A Seat at the Table

Felipe Archuleta, Rainbow Trout, 1982, wood, paint. Gift of Gil Hitchcock, MOIFA A.1995.70.1. Felipe Archuleta, Trout, 1976, wood, paint. Purchased with funds from the National Endowment for the Arts, MOIFA A.1976.50.1.

I vividly remember the electrifying moment when I first heard about Judy Chicago. It was my freshman year at college and I was riding the second wave of American feminism in a privileged place that at times felt searingly like the front lines.

The college had been all male until the previous year, and many alumni and students were furious about the influx of women. Each resident of the newly female dorm awoke one morning during Freshman Week to a mimeographed letter slipped under her door that began “Dear [expletive]” and demanded that women depart. The football team lost its home opener for the first time in aeons, prompting some guy to yell “Blame it on the co-hogs” as he threw food across the cafeteria table where I dined alone and unaware. (“Co-hog” was the misogynist’s vernacular for “co-ed.”)

The administration had prepared for women students in various ways, including hiring a few women professors. The pioneering professor in the English department introduced her Women’s Literature class to a canonical list of writers: Mary Shelley, Mary Wollstonecraft, Charlotte Perkins Gilman, Gertrude Stein, Virginia Woolf, Zora Neale Hurston, Margaret Drabble . . . and one day she told us about “this wonderful artist, Judy Chicago, who has created this amazing work, The Dinner Party, which imagines women artists and writers intellectuals from throughout history sitting down together.” To many women of my generation, The Dinner Party was a ringing invitation to find our own seat at the table, and that invocation could be life-changing.

So here we are, celebrating the seventy-fifth birthday of Judy Chicago nation-wide, and in New Mexico we celebrate her decades of creative work amongst us with a powerful exhibition opening at the New Mexico Museum of Art in June. Our cover art, Peeling Back, is a fiercely beautiful painting on glass that is in conversation with the work of two of New Mexico’s earlier women artists: Georgia O’Keeffe, famous, of course, for her flowers; and her friend Rebecca Salsbury James, famous for her reverse painting on glass. In her essay on Chicago, Kathryn M Davis writes about the artist’s monumental career, and about how she came to New Mexico and what she found here. Davis includes photographer Donald Woodman’s account of a pivotal Zozobra-burning evening when he courted Judy Chicago, whom he would soon marry.

■ Given records

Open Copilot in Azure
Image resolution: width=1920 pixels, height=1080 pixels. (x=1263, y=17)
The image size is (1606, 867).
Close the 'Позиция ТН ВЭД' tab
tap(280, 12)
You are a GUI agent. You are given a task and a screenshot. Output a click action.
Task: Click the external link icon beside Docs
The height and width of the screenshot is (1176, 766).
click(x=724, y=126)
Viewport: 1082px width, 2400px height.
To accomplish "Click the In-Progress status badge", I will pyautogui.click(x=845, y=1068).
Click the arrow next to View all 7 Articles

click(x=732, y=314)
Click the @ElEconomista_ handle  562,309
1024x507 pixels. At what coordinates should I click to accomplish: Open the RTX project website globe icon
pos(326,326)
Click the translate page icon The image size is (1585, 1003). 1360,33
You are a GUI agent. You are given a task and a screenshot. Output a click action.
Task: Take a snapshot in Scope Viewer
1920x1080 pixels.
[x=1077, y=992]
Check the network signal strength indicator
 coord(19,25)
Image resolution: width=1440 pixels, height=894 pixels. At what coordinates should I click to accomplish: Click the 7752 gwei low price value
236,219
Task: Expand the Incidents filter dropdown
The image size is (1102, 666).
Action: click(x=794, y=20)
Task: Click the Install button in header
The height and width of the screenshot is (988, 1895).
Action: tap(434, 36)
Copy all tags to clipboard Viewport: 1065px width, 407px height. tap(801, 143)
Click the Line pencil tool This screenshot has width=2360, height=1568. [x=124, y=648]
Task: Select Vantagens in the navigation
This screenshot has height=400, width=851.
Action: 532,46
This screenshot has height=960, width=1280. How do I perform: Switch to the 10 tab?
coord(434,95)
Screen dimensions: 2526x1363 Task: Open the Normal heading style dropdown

■ Given task
In the text headed "A Seat at the Table," which museum is hosting the Judy Chicago exhibition that opens in June? Please answer in a few words.

■ Final answer
The New Mexico Museum of Art.